"The Dirt", based on the band's best-selling
autobiography, charts the rise of four Californian youngsters
who channel the punk rage of the 1970s into the big-haired rock
genre that, for many people, defined the 1980s.
Like the hugely successful Queen movie "Bohemian Rhapsody", it
is a rags-to-riches tale of flamboyant showbiz glory and the
perils of a rock 'n' roll lifestyle.
"I think that's what's exciting for people about the Queen
movie: there’s a band who wrote their own music, they were their
own personalities and they lived their life the way they lived
their life," Motley Crue founder Nikki Sixx told Reuters.
"It's the same for Motley Crue."
The film begins with a neglected young Sixx being taken into
care after cutting his own arm and blaming it on his drunkard
mother - setting up a theme of self-abuse that runs through a
story where Jack Daniels flows like water and anything sniffable
goes up the musicians' noses.
A stand-out scene is when Motley Crue are touring with Ozzy
Osbourne who, when he discovers they have no spare cocaine to
give him, crouches down and snorts a line of live ants from the
floor.
"It was somebody that we looked up to, and still look up to, who
was wild, and we were a wild young band," Sixx said. "We thought
we could compete with that, but you can't with Ozzy, he won!"

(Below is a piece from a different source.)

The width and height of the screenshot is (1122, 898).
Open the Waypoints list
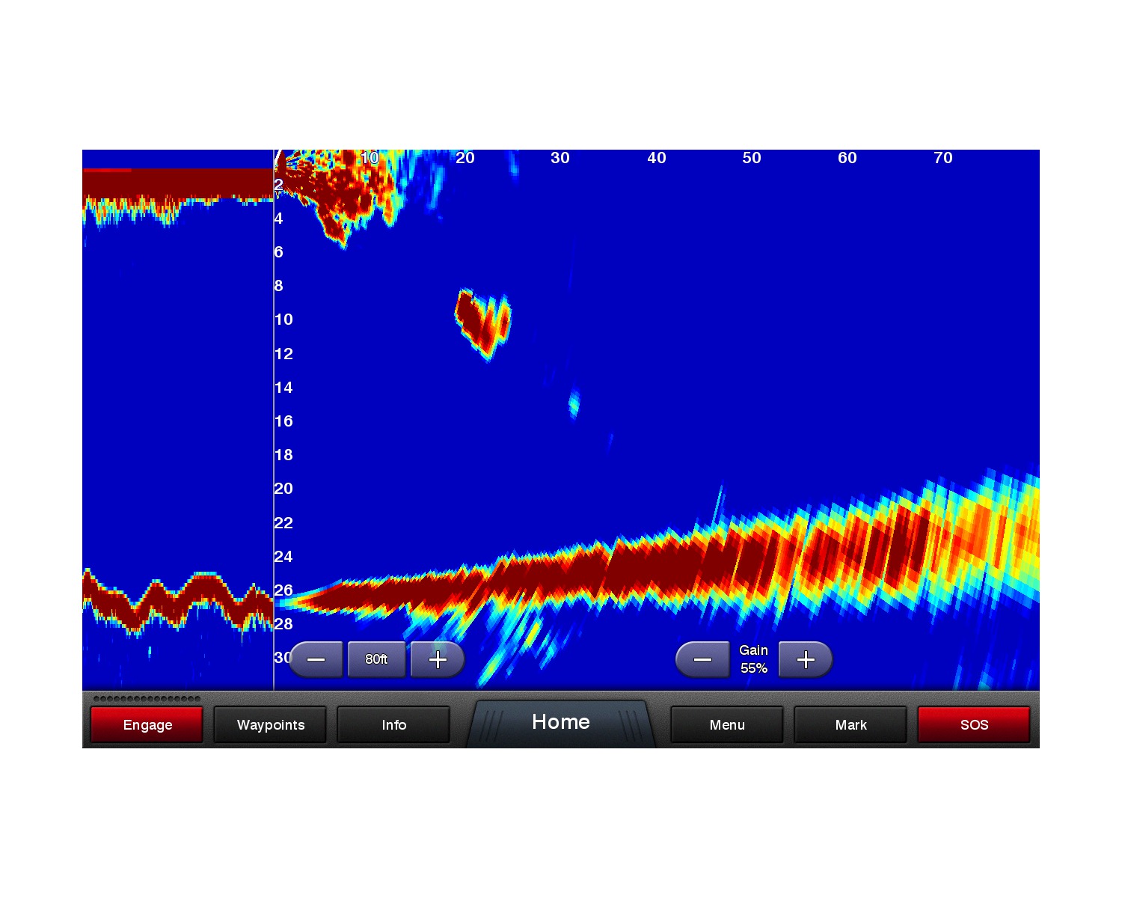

While viewers will draw inevitable comparisons to the 1984 heavy
metal mockumentary "This Is Spinal Tap", Sixx said he hoped "The
Dirt" had some of the emotional heft and "graininess" of "Boogie
Nights" or even "Goodfellas".
"Everyone thinks that Motley Crue glamorized drugs and sex –
well that's not true," said Allen Kovac, the band's manager and
one of the film's producers.
"The Beatles glamorized LSD ... Keith Richards glamorized
heroin. What we wanted to do is to deglamorize it – show what
can happen to people, their families, their friends. And I think
accomplishing that ... took courage by the band."
"The Dirt" is released on Netflix on March 22.